Однообразно день за днем тянется моя больничная жизнь. Общее состояние улучшилось. Ем с аппетитом все подряд, но все равно не набираю вес. Свое бедро - кость обтянутую кожей, обхватываю одной кистью. Мама успокаивает:
- Были б кости, а мясо нарастет.
- С моими дырявыми кишками не нарастишь – печально вздыхаю. – Когда же Иван Ильич эти дырки заштопает!
- Раз обещал профессор, значит зашьет. Врачи говорят, что слаб ты еще…
Виктор Николаевич стал редко заходить к нам в палату. Перевязки делает мама, когда ее нет - делаю сам. Кожа на животе по краям раны, воспалена, плотная и в эрозиях. Спасает паста «Лассара» - шпателем штукатурим ей эрозии. Защиты хватает на три-четыре часа. Темная литровая с большим горлышком банка пасты заканчивается за два-три дня. Капельницу подключают через день – чему я очень рад. Мне жалко медсестер. Вены на руках «спрятались» и когда медсестра попадала иглой в нее с третьей попытки – это удача. Руки от кистей до локтей цветут «радугой» от рассасывающихся кровоподтеков. Постоянно лежу на спине.
В области крестца, выступающих в тазовых костях, и вдоль позвоночника, образовались болезненные пролежни. Мама периодически поворачивает на бок, обрабатывает их раствором фурацилина и смазывает той же пастой «Лассара», кожу спины протирает камфорным спиртом, а я пеленкой придерживаю свои внутренности – боюсь вывалятся.
В таких хлопотах день проходит незаметно.
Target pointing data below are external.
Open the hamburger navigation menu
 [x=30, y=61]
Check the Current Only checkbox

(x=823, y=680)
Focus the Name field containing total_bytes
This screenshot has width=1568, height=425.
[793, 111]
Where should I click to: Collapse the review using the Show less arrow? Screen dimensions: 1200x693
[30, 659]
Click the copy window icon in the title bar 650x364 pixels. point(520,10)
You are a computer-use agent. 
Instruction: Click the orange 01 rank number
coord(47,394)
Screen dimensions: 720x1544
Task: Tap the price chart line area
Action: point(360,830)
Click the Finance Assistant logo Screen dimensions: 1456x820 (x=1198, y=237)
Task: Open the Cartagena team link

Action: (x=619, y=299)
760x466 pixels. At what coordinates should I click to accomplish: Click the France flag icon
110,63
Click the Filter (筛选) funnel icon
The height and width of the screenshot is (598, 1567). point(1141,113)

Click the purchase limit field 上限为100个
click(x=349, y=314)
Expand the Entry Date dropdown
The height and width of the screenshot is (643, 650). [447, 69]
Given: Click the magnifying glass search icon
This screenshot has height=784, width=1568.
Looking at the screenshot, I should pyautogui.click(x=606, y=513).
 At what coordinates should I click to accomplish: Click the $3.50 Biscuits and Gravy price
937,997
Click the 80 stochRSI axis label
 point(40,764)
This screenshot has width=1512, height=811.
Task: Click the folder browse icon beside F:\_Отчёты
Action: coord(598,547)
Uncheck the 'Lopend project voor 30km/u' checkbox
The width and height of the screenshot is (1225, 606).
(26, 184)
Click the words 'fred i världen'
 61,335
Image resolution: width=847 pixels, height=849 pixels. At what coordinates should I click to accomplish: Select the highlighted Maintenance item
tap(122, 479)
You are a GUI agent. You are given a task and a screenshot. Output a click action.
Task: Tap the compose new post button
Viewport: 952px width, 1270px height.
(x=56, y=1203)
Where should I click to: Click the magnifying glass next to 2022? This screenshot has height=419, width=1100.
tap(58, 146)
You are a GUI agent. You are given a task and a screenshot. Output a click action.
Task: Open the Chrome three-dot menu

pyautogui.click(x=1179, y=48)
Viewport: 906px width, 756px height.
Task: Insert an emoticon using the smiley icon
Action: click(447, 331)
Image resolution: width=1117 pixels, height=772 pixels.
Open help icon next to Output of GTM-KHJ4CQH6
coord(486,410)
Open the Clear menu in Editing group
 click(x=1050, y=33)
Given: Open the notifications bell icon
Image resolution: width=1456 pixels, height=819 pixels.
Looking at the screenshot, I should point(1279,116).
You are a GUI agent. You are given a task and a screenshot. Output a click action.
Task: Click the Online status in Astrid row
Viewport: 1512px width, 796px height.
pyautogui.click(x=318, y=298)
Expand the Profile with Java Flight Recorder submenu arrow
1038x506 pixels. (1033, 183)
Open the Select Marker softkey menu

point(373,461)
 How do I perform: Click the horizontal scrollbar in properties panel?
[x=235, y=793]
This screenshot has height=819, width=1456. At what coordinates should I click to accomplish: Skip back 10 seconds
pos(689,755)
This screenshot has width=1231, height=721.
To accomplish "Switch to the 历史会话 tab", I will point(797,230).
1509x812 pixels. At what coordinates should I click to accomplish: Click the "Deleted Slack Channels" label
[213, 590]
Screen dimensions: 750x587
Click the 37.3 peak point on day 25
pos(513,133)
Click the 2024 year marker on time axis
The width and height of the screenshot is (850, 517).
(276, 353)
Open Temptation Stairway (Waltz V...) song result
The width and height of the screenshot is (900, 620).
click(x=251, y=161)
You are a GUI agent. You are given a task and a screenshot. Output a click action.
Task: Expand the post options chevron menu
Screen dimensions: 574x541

Время к обеду. В палату входит заведующий отделением Иван Никифорович. Посмотрев на меня, обращается к маме:
- Вот что, мамаша. Мы переводим Сашу во второе хирургическое отделение.
Удивленная мама встает со стула ему навстречу.
- А как же операция?
- Не волнуйтесь! Придет время, Саша окрепнет и Иван Ильич его прооперирует. Наше отделение – это «чистая» хирургия. Во втором, лежат больные с заболеваниями, которым не требуется срочная хирургическая помощь. Мы вас и так держали у себя более двух месяцев. Больше не можем, извините! - врач вышел из палаты.